━━ TEXT SEGMENT ━━

All posts

The LLM is the compiler

We’re in a strange in-between time when it comes to LLMs and code. The models now write the code we used to write ourselves. But we’ve quietly crossed a line: most people barely read the source code anymore. We describe what we want, sometimes skim the diff, run the tests, move on. The source code is becoming an intermediate representation that humans glance at at best.

It makes you wonder where it will end. I think we’ll soon see programming languages purpose-built for LLMs rather than humans. But maybe even those will disappear. Maybe at some point the LLM just compiles our intent straight down to machine code that runs on the device, and the language disappears.

I wanted to know if that was even possible today. So I set about trying to compile without a compiler.

Compiling without a compiler

The idea is this: You hand the LLM a C program and it produces the assembly by reasoning about the source, instruction by instruction. No clang -S, no gcc, nothing generating the code but the model. The only tools allowed are the assembler and linker, which turn the model’s hand-written assembly into a running binary and link it against the standard C library. The translation step that a compiler normally owns is done entirely by the LLM.

I started small: a program that adds two numbers and prints the result. It worked first try. Targeting ARM64 on an Apple M2, the model wrote correct assembly, linked it, and ran it.

Then bubble sort, which adds loops and array indexing. It got there, but it took a few rounds. The bug was instructive: the algorithm was always right, but the model kept fumbling the stack-frame arithmetic — the byte offsets of local variables, the alignment of the stack, where the array sits relative to the saved registers. One version laid an array directly on top of the saved return address; the program built cleanly and then died with a bus error the instant it tried to return.

That failure told me exactly where the weakness was. The model is good at the semantics of compilation: which instructions implement a loop, what a swap looks like, which values have to survive a function call. What it’s bad at is the bookkeeping — the careful, mechanical offset math. Which is unsurprising, because LLMs are famously bad at arithmetic.

So I gave it a calculator. A small Python script that lays out a stack frame: tell it what the frame holds and it returns the total size, every field’s offset, and whether the alignment is correct. The model does the part it’s good at and calls the script for the part it isn’t. That fixed the crashes, and I moved on to a recursive quicksort — partition logic, two recursive calls, the works. It compiled and ran, output identical to what real clang produces.

━━━

Continue the text about compiling C programs with an LLM instead of a compiler, starting after its last sentence. The material that follows comes from another source.

━━ SUPPLIED MATERIAL ━━

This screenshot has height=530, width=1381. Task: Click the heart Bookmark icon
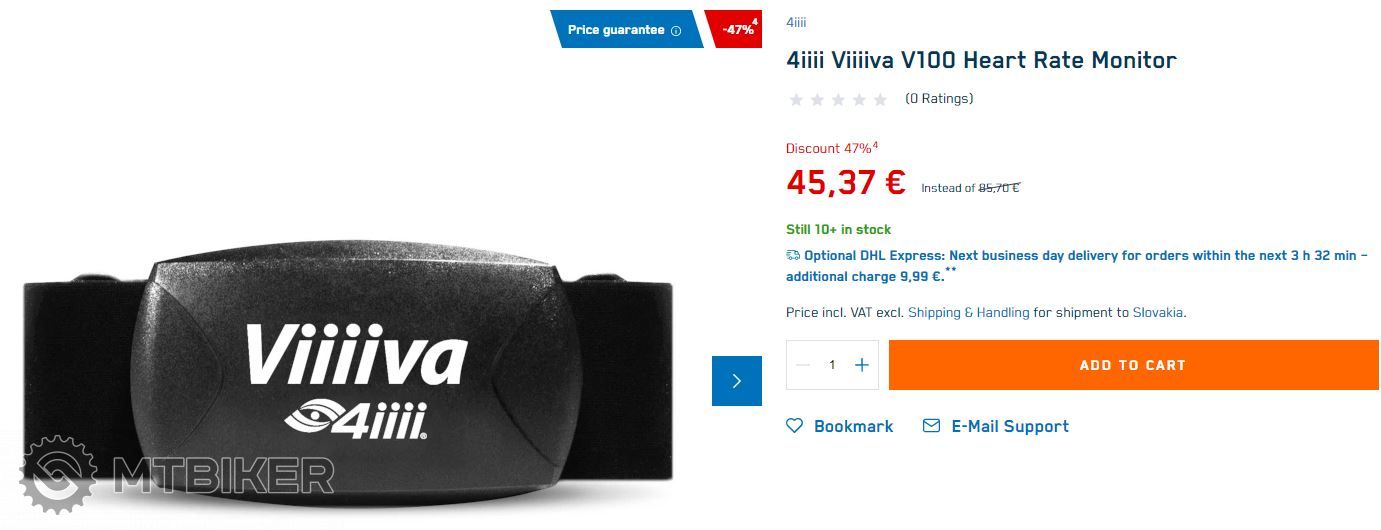795,426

━━━

TASK OUTPUT -
The whole thing now lives in a Claude Code skill. You point it at one or more .c files and it hand-compiles them, links them together, runs the result, and shows you the output:

git clone https://github.com/drewmccormack/llmc.git ~/.claude/skills/llmc
/llmc qsort.c
/llmc main.c math.c    # multiple files link together

What this is and isn’t

It’s early, and it’s slow. A real compiler does this in milliseconds and never makes an offset error; the LLM thinks for a minute and needs a tool to keep its arithmetic straight. As a way to actually build software today, it’s a toy.

But the failure modes are telling. The model handled real algorithms, recursion, and linking against libc, which are the genuinely hard parts of code generation.

Real DSLs

The LLM C compiler is a toy, but there may already be uses for this approach. We often develop Domain Specific Languages (DSLs) tailored to a purpose. Usually, we adopt an existing programming language like Ruby or Swift, and we mould it as best we can into something that fits our purpose. But this process can result in quite ugly solutions, and we only do it this way because we want to leverage the existing compilers.

But if an LLM is doing the compiling, you’re no longer required to write in a language a compiler understands. You can invent your own. If your compiler is a language model, you can drop the host language entirely and write a small domain-specific language that really fits. No constraints. Imagine a screen defined like this:

screen Profile
  avatar, then name in bold, then a "Follow" button
  tapping Follow toggles it to "Following"

No closures, no view builders, no framework. You write the rules of the language, the model compiles it to SwiftUI or React or straight to assembly, and a real binary comes out the other end. The grammar is yours to invent.

Right now, we are using LLMs to transform or generate static code, but maybe we could end up using them in dynamic roles, as tools to compile our DSLs and pseudocode.